Изумрудный дождь
Шрифт:
— А я думала, что как раз это ты больше всего ненавидишь.
— Ненавижу? В тебе мне нечего ненавидеть. Я мог не соглашаться с тобой, это верно, но чтобы ненавидеть… Этого никогда не было и не будет.
Элли обхватила себя за плечи.
— Если твои действия по отношению ко мне — это отсутствие ненависти, — задумчиво проговорила она, — то мне страшно становится при мысли, каким безжалостным тебя сделала бы ненависть.
Николас посерьезнел:
— Возможно. Но думаю, даже самые суровые мои критики согласятся, что я безжалостен только к тем, кто меня предал.
Глава 18
Август
За свои двадцать шесть лет Элли и не помышляла о том, что когда-нибудь у нее появится причина не только связать вместе эти слова, но и вдобавок с трудом удержаться от эпитетов «идиллический» и «блаженный». Солнце такое яркое, что невольно жмуришься, морской бриз приятно холодит кожу. И Николас. Каждую ночь она засыпала и каждое утро просыпалась, моля Бога, чтобы это никогда не кончалось.
Как Элли ни старалась, ей становилось все труднее сопротивляться присутствию Николаса. Правда, она честно призналась себе, что не очень-то и старалась. С того самого момента, когда карета миновала величественный Бруклинский мост и покатила дальше, оставляя позади каменные ущелья Манхэттена, решимость Элли пошла на убыль.
Барнард по-прежнему не выказывал особой симпатии Николасу, а вот Ханна заметно подобрела. Джим сдался уже давно, безоглядно привязавшись к непредсказуемому Николасу Дрейку. Уже одно это удерживало Элли на Лонг-Айленде. Ей не хотелось обижать Джима. Но с ее неприязнью к Николасу произошло то же самое, что и с сопротивлением. Все, что было в нем бездушного, безжалостного и угрожающего, исчезло. Он поражал обаянием и даже каким-то озорством, как будто снова став тем баловником, который с серьезным видом советовал бабушке пить крепкий кофе, чтобы у нее лучше завивались волосы. Этим он сумел добиться того, что остатки беспокойства, гнездившегося в душе Элли, медленно, но верно исчезали.

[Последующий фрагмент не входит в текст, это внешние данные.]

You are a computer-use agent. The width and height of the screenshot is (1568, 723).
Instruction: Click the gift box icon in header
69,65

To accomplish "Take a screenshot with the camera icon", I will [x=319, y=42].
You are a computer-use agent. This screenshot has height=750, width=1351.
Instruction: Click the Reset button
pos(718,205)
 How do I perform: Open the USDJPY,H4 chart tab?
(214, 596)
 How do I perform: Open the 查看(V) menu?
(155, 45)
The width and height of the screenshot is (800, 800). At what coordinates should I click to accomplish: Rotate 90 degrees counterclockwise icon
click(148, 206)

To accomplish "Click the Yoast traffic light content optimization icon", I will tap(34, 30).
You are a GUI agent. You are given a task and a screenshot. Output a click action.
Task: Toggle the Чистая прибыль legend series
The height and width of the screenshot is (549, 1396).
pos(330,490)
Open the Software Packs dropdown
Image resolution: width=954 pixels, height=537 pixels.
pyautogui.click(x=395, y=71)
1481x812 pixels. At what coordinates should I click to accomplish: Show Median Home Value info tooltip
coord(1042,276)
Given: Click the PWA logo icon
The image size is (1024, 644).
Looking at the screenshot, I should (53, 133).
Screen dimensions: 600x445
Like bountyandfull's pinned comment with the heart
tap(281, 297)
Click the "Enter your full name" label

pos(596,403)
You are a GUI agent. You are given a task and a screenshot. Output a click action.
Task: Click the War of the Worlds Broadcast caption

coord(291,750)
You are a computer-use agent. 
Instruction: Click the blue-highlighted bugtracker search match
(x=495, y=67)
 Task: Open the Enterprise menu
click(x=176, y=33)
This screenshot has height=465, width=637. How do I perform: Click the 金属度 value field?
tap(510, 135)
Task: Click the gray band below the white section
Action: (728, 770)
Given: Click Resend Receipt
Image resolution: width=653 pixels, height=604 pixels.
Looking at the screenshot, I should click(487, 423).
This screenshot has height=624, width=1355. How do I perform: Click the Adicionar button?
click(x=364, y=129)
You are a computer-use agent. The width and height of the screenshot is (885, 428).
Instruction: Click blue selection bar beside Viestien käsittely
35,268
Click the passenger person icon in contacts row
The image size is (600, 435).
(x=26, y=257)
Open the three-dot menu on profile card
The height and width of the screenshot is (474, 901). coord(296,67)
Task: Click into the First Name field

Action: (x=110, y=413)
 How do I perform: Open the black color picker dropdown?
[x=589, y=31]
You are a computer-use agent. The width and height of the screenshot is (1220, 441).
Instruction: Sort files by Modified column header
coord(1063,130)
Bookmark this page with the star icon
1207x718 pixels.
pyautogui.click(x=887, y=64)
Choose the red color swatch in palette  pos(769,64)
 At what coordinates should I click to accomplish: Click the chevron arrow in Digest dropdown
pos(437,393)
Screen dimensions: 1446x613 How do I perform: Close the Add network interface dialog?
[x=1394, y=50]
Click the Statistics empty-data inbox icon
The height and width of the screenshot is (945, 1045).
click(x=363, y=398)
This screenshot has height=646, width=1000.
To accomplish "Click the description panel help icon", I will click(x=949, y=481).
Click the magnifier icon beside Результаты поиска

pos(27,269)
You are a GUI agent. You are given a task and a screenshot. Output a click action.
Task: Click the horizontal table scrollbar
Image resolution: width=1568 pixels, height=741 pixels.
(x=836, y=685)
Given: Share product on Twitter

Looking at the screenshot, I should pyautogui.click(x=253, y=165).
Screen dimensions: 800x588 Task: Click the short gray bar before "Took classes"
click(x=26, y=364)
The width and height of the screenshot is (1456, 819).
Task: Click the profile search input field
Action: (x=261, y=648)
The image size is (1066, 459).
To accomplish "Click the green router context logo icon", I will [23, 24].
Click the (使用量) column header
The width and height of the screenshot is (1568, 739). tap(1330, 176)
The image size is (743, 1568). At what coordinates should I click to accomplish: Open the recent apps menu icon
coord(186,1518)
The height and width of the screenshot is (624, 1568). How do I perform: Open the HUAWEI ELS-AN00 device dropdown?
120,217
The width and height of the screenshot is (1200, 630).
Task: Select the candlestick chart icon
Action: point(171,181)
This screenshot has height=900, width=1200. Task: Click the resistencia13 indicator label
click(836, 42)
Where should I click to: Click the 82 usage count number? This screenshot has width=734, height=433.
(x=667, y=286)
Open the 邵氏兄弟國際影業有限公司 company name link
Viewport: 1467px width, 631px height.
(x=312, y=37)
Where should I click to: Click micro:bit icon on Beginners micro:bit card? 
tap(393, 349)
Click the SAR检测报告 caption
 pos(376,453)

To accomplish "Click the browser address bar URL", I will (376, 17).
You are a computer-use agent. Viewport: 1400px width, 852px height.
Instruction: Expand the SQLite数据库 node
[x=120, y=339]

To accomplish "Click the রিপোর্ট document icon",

А все началось уже в первый вечер, когда Николас показывал гостям дом. Он поочередно сдергивал ослепительно белые покрывала с попадавшейся им на пути мебели и шутливо превращал их то в плащ матадора, то в королевскую мантию. Шарлотта просто умирала от смеха. Элли тоже не смогла удержаться от улыбки.
Все были так увлечены, что только в последней комнате Николас наконец заметил, что Шарлотта пропала.
— Шарлотта! — громко позвал он и нахмурился. Явно беспокоясь, он рассеянно сдернул последнее покрывало, и с кресла, хохоча во все горло, вскочила Шарлотта. Глаза у нее сияли, волосы растрепались.
Все, включая Николаса, просто остолбенели от неожиданности, — Ага! Испугались! — весело закричала она. Все рассмеялись. Николас снисходительно заулыбался, но в глазах у него не было улыбки. Элли пригляделась и готова была поклясться, что взгляд Николаса наполнен глубокой заботой и любовью. Кто бы мог подумать. Элли не верила своим глазам. Тем не менее она была уверена, что не ошиблась.
День за днем Николас щедро делился с Элли своим обаянием, и проклюнувшиеся в ее душе первые ростки надежды начали незаметно карабкаться вверх по казавшейся непреодолимой стене, которую она с таким тщанием воздвигала вокруг себя все эти годы.
— Мисс Синклер, я приглашаю вас на прогулку. Элли стояла в библиотеке перед одним из стеллажей и рассеянно водила пальцем по тисненным
— На прогулку? Если я не поберегусь, то в Манхэттен вернется одна огромная веснушка!
Николас в несколько шагов пересек комнату и подошел к ней. Он стоял так близко, что Элли могла бы протянуть руку и без труда прикоснуться к нему. У нее забилось сердце, и она невольно покраснела.
— Вы так мило краснеете… и без видимой причины.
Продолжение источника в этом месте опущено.